* [EXTRACTED TEXT]
>> begin

A further look at Tilia and their new client, Upland

via Linden Lab / Tilia

In preparing my piece on Tilia and the changes coming to US dollar transactions related to Second Life (see: Tilia Pay to handle all Second Life USD-related transactions), I had the opportunity to take a look at the updated website for Tilia Inc., Linden Lab’s wholly owned subsidiary.

For those who may not be familiar with it, Tilia Inc, was established by Linden Lab in 2014, and focused on payments and the compliance work associated with operating virtual economies, including Second Life and Sansar. And now, as shown within the updated Tilia website, it is to provide its services to its first client not to have a direct link to Linden Lab, the property trading game Upland.

For those unfamiliar with Upland (I was until I looked them up), available via browsers and on Android and iOS, it is a trading game in which players buy, develop, sell and / or trade virtual properties that are based on real-world addresses.

The Upland… mascot(?)

Currently focused on the city of San Francisco, Upland is built on the EOS blockchain protocol. It entered a closed beta in June 2019, which ran through until the end of that year. During that period, the company added their own virtual currency – UPX – in August of that year, which users could collect as a reward and in return for collecting properties.

At the start of 2020, the game entered an open beta available to any wishing to play it, and added the ability for users to purchase UPX using selected cryptocurrencies.

The partnership with Tilia means that from later in 2020, Upland will be adding the ability for users to trade their virtual properties (and, I understand, goods associated with those properties) for fiat money (this is, US dollar values), through the Upland marketplace and to cash-out those US dollars, with Tilia Pay being the mechanism by which they do so.

In add the use of fiat money is seen as providing a further layer of value to the game, as Upland’s co-founder Dirk Lueth explained to VentureBeat’s Dean Takahashi in an article that went to press while I was drafting this piece:

By using fiat currency, Upland can stay in compliance with money transmission regulations in the U.S. And in this way, players can actually own the digital goods and properties they buy in Upland … If the game ever shuts down, the players will theoretically be able to take their property and move it elsewhere, in contrast to other games where players don’t really own the objects that they build or trade.

>> end

* [STORED DATA]
>> begin

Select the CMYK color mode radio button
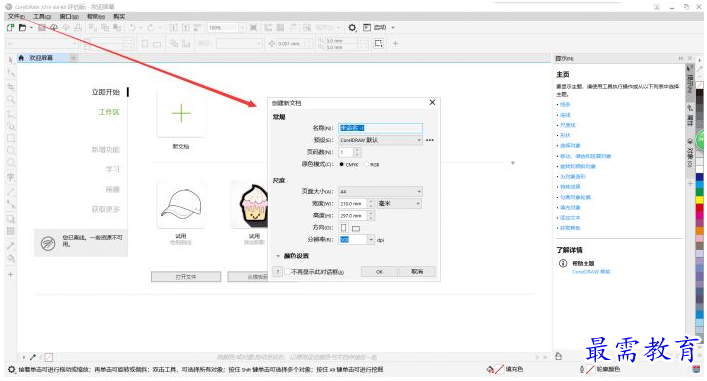This screenshot has width=707, height=381. (x=342, y=165)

>> end

* [PROBLEM STATEMENT] Rewrite the paragraph in the article on Tilia and Upland that begins "Currently focused on the city of San Francisco" as a short bulleted list that keeps its main facts.

* [REPLY TO THE TASK]
- Upland currently focuses on the city of San Francisco.
- It is built on the EOS blockchain protocol.
- It ran a closed beta from June 2019 to the end of that year.
- In August 2019 it added its own virtual currency, UPX, which users could collect as a reward and in return for collecting properties.